The default web pages support password verification for visitors/guests logging in to make an online purchase. The following settings need to be in the site config file for this to occur (only edit the portion between the double-quotes that follows value=):

 

Site Admin Panel > Guest Related Settings > VerifyField > value = passwords

Site Admin Panel > Guest Related Settings > VerifyPrompt >value = Passwords:

Site Admin Panel > Guest Related Settings > 1PWEmail > value = 1

 

In addition, you must set (or can modify) the <RegEx> tag in the dynamicControls.xml file, which is the regular expression for validating the user-supplied password. See the Salesware E-Commerce Reference for more information.

Setting the value for VerifyField to passwords forces visitors/guests to enter their password before proceeding with a web purchase. This happens when performing a guest lookup using the Guest Lookup link, when attaching an existing guest to an item in the shopping cart and when changing the web purchaser on the Checkout.aspx page.

A guest’s web password is encrypted and saved in the passwords field of the guest record. It is not viewable in plain text anywhere. Guest passwords are changed and removed on the Web tab of the guest edit form in SysManager.

When a visitor/guest without a password or a guest who has forgotten his password gets to the GuestSelected.aspx page where he is prompted to enter his password, he can click on the link I forgot my password/I don't have a password. He then, is redirected to the ResetPswd.aspx page where he is instructed to click the Reset my password button. What happens next depends on what value you have for the key 1PWEmail. Setting this value to 1 uses the single e-mail method for getting a new password to the guest, while setting the value to 0 maintains the original two e-mail approach.

If you elect to use the single e-mail approach, you can adjust the wording on the ResetPswd.aspx page to let the guest know that after clicking the Reset my password button he receives an e-mail (using the PasswordReset2.txt template) with his new randomly generated password.

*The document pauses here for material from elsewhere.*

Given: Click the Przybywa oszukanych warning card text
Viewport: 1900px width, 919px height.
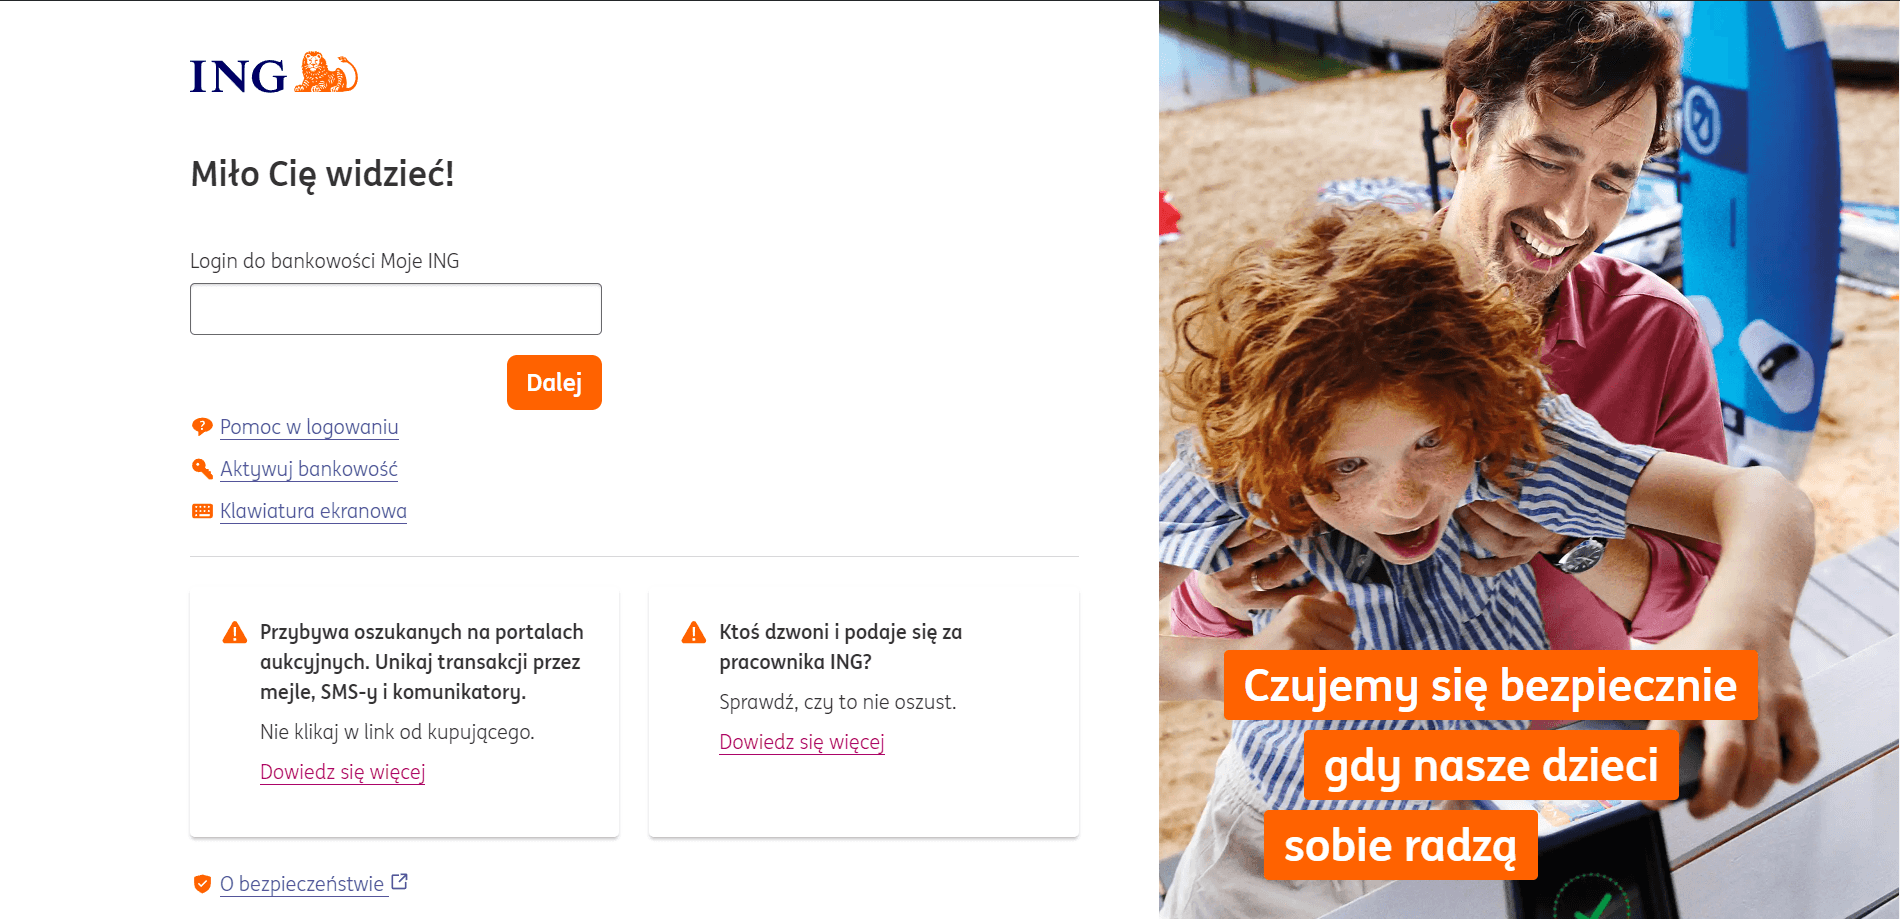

He can either click on a link in the ResetPswd.aspx page to log-in with the new password or click on the link in the e-mail to log-in with the new password. At this point he can edit his guest record to change his password to something he can more easily remember (provided you have included password as one of the values for the GuestEditRows key).

If using the two e-mail approach to password resetting, again you can adjust the wording on the ResetPswd.aspx page as appropriate. When clicking the Reset my password button, the guest is sent an initial e-mail (using the PasswordReset1.txt template) letting him know that a request has been made to reset his password. The e-mail contains a link allowing the guest to reset his password by clicking this link. When the link in the e-mail is clicked the password is reset and the guest sees the ResetPswd.aspx page opened in a new browser window. The page notifies the guest that his password has been reset and that he receives a second e-mail (using the PasswordReset2.txt template) shortly with the new password. Once he has his new password, he can either click the link in the ResetPswd.aspx page to log-in, or he can click the link in the second e-mail to log-in. Once the visitors/guest has logged in with his new password, he can edit his guest record and change his password to something he can more easily remember (provided you have included password as one of the values for the GuestEditRows key).

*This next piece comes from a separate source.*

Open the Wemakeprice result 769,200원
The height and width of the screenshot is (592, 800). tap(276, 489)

With either method of password resetting, if a visitor/guest does not have a valid e-mail address in his guest record, he'll either have to call your place of business to update his guest record or you'll have to use a different log-in method until you feel that a sufficient number of your visitors/guests have up-to-date guest records.

See the section Setting up E-Commerce e-mail for instructions on editing the text in the two password resetting templates (PasswordReset1.txt and PasswordReset2.txt) and using HTML formatted templates.

The value used for the <RegEx> tag in the dynamicControls.xml file is a regular expression that is used to validate the password. The default regular expression can be replaced with another regular expression if you so choose. If you decide to replace the default regular expression, it is advised that you perform thorough testing of the expression before going live with it on your web site.